To become Pharaoh, Hatshepsut actively emphasized her royal bloodline. In a religion of Kingship, the king dictates the divine bloodline but it was typically only a gift granted to men to be Pharoah. Hatshepsut changed that and took many interpretations of gender throughout her life. For a time, she was painted as a woman Pharaoh but after the celebration at the Sed Festival which denotes 30 years of reign – although it is likely Hatshepsut did not base this festival on 30 years of her own reign – Hatshepsut was never painted as a woman but always as a man.

Senior Ethan Hawn, political science major, also presented his research presentation, “Harry Truman and the State Department: America’s Departure from an Anti-Colonial Policy in Indochina.”

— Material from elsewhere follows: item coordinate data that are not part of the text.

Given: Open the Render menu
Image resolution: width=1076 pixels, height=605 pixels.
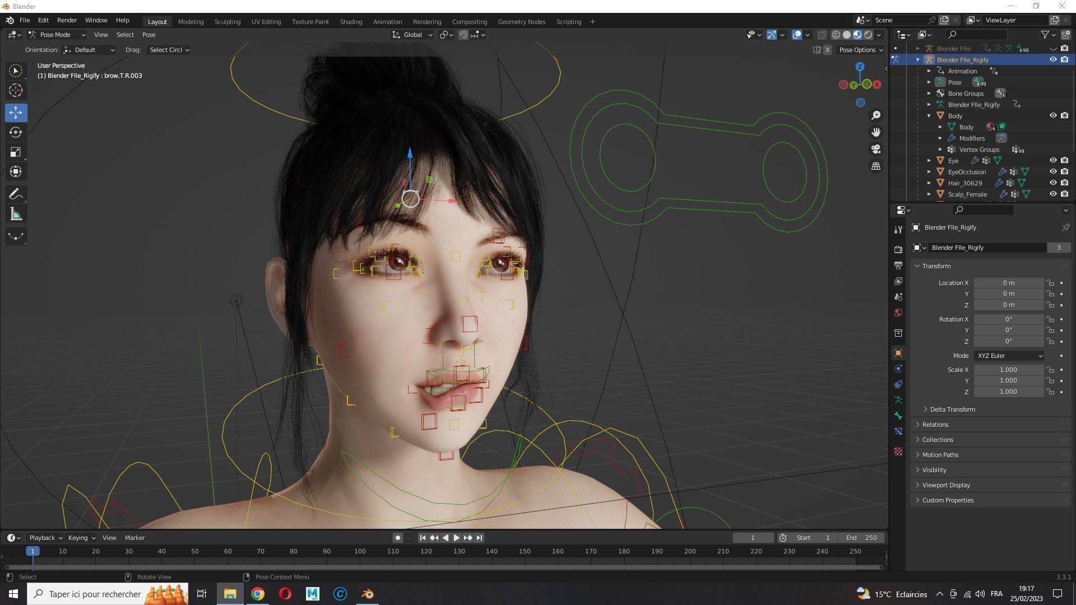Looking at the screenshot, I should tap(67, 20).
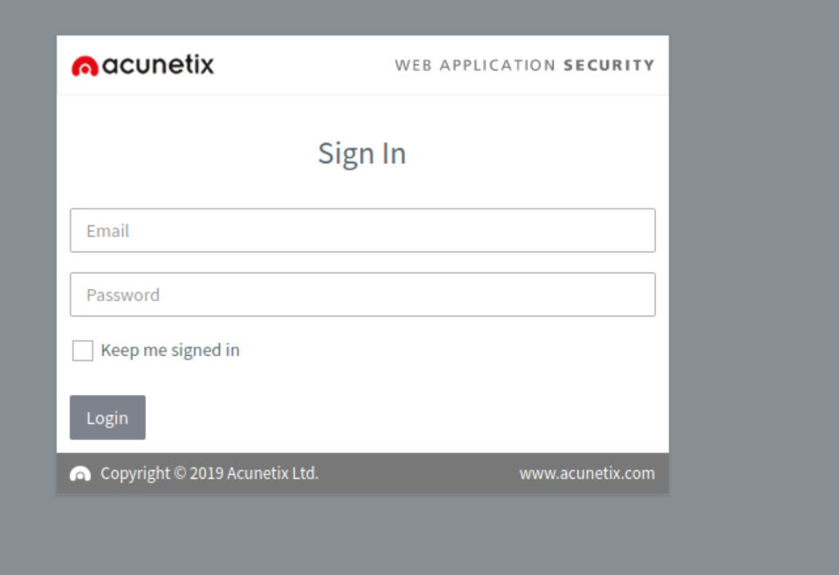
Task: Open the www.acunetix.com footer link
Action: 587,474
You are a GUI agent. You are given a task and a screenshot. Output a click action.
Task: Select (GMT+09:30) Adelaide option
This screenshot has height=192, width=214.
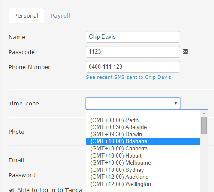[x=143, y=127]
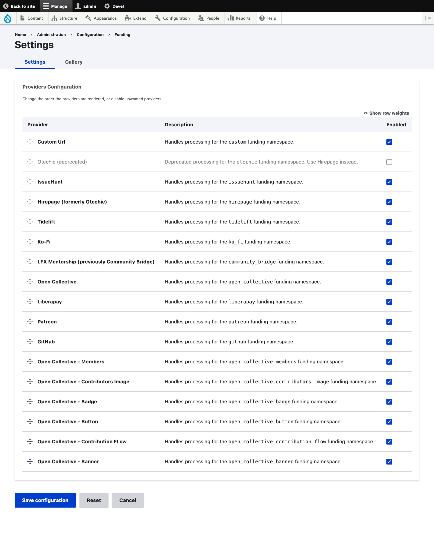Uncheck the Liberapay enabled checkbox

point(389,302)
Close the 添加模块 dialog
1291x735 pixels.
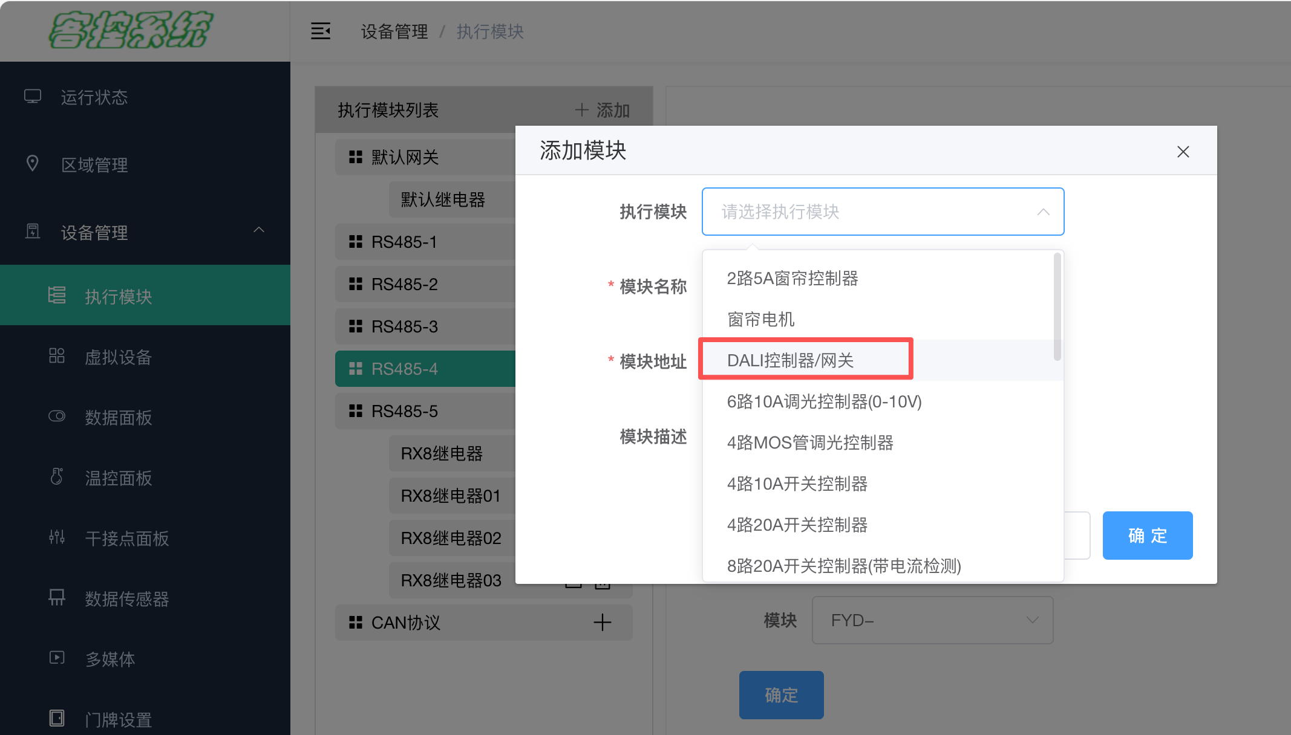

Hawn discussed how following President Franklin D. Roosevelt’s death, Harry Truman was ushered into the White House with just three months of Vice President experience. In the midst of this was a large dispute involving the United States, Britain and France concerning colonial re-occupation of Indochina.

Roosevelt took an anti-colonialist stance on the issue and Truman was likely to follow in the footsteps of Roosevelt in most areas. Hawn goes on to show how conflicting state department memos led to infighting in the United States and Truman eventually supporting re-occupation, believing this was Roosevelt’s prerogative.

These presentations are but a sample of all the academic work displayed at the Colloquium this year.